■ EXERCISE DETAILS:
Please return every record exactly, with no pictures included.

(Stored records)
========================

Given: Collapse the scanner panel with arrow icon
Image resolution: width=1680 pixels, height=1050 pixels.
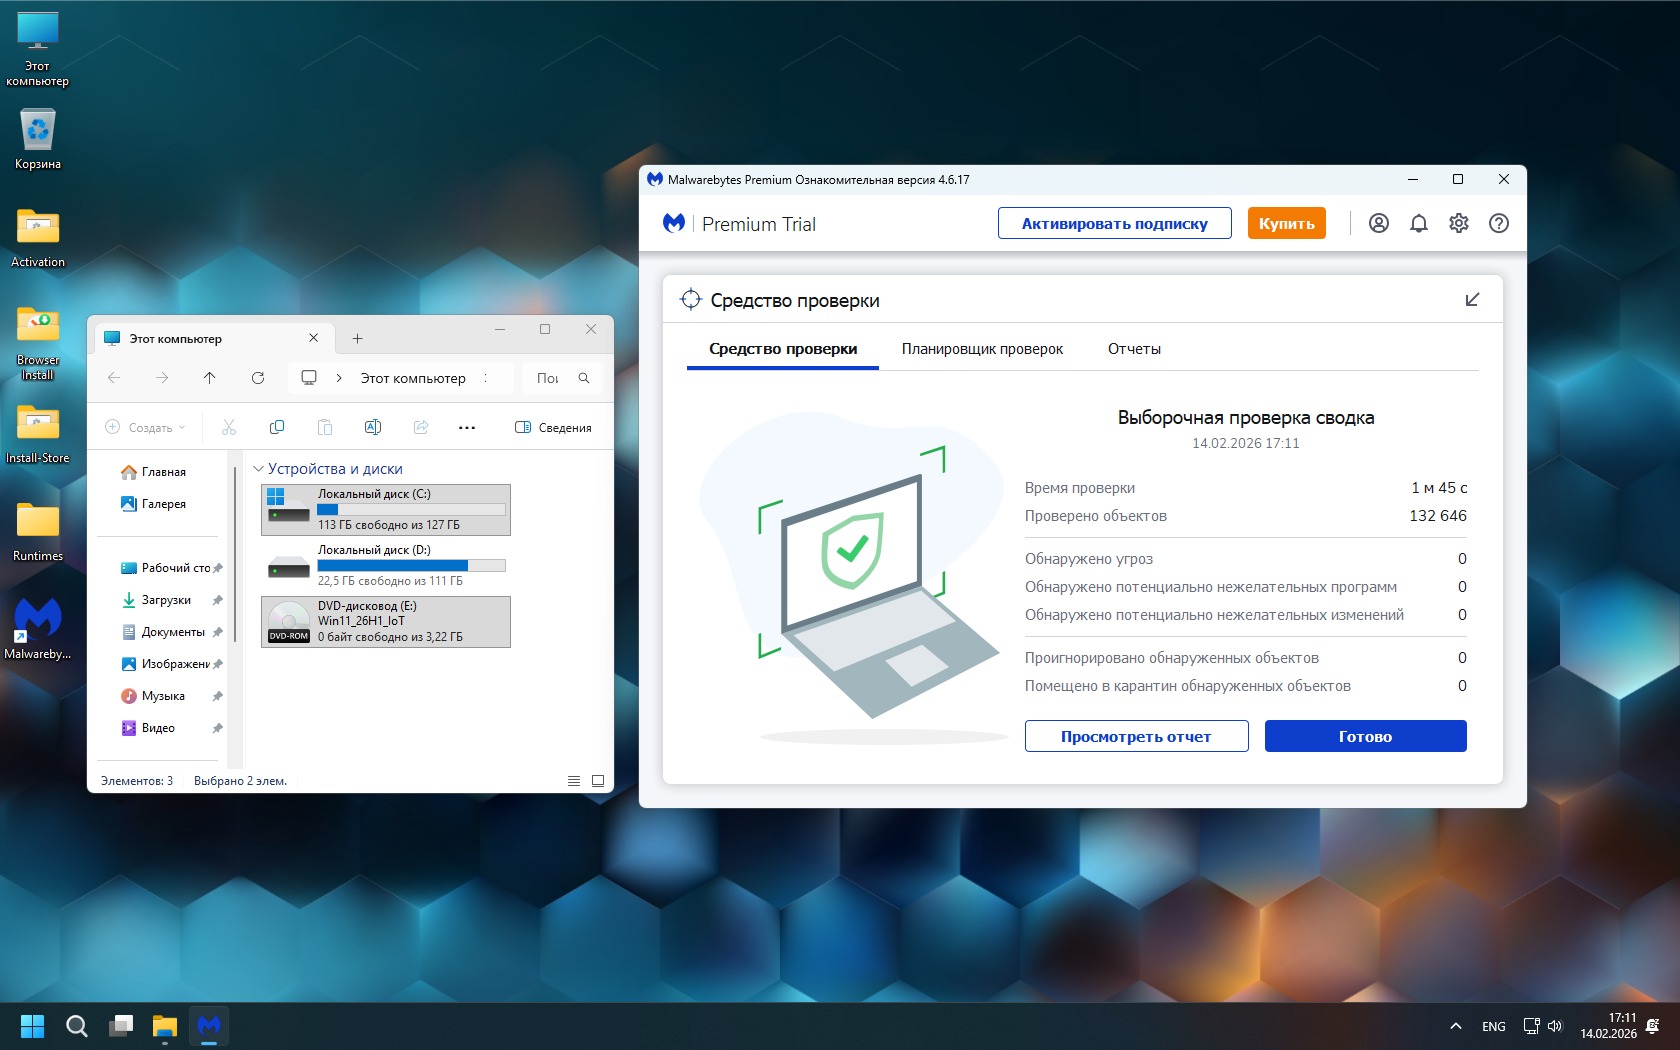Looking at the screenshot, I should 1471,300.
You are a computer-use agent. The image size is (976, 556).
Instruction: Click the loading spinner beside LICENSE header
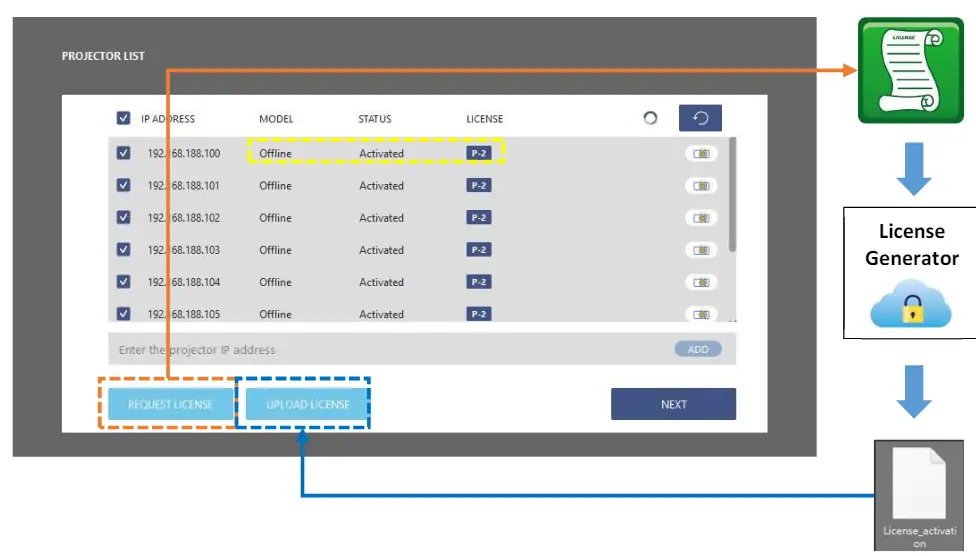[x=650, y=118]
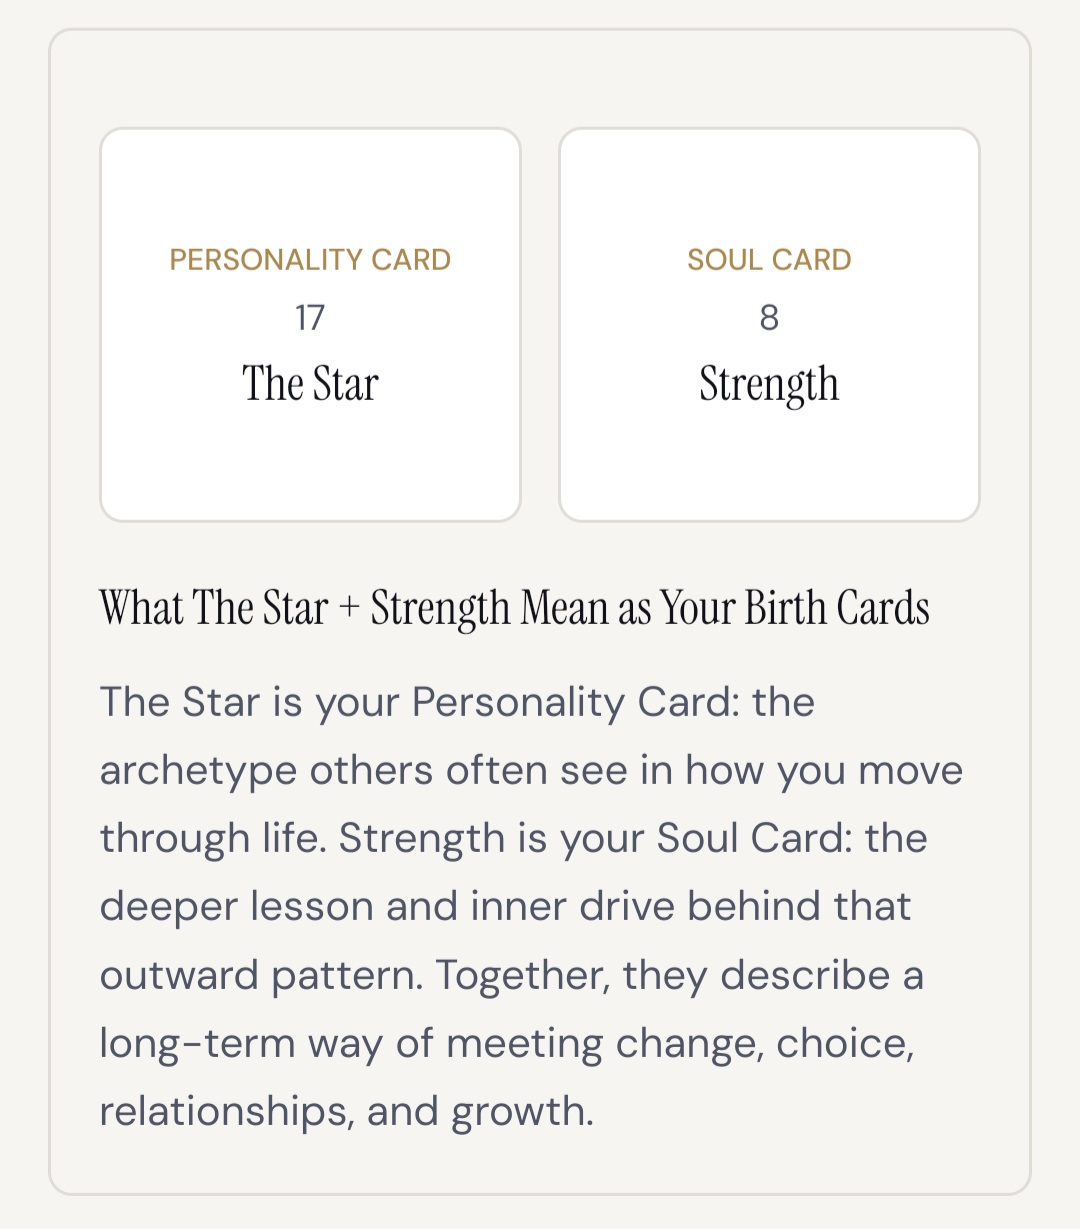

========================

■ ANSWER SECTION:
Given: Collapse the scanner panel with arrow icon
Image resolution: width=1680 pixels, height=1050 pixels.
Looking at the screenshot, I should 1471,300.
You are a computer-use agent. The image size is (976, 556).
Instruction: Click the loading spinner beside LICENSE header
[x=650, y=118]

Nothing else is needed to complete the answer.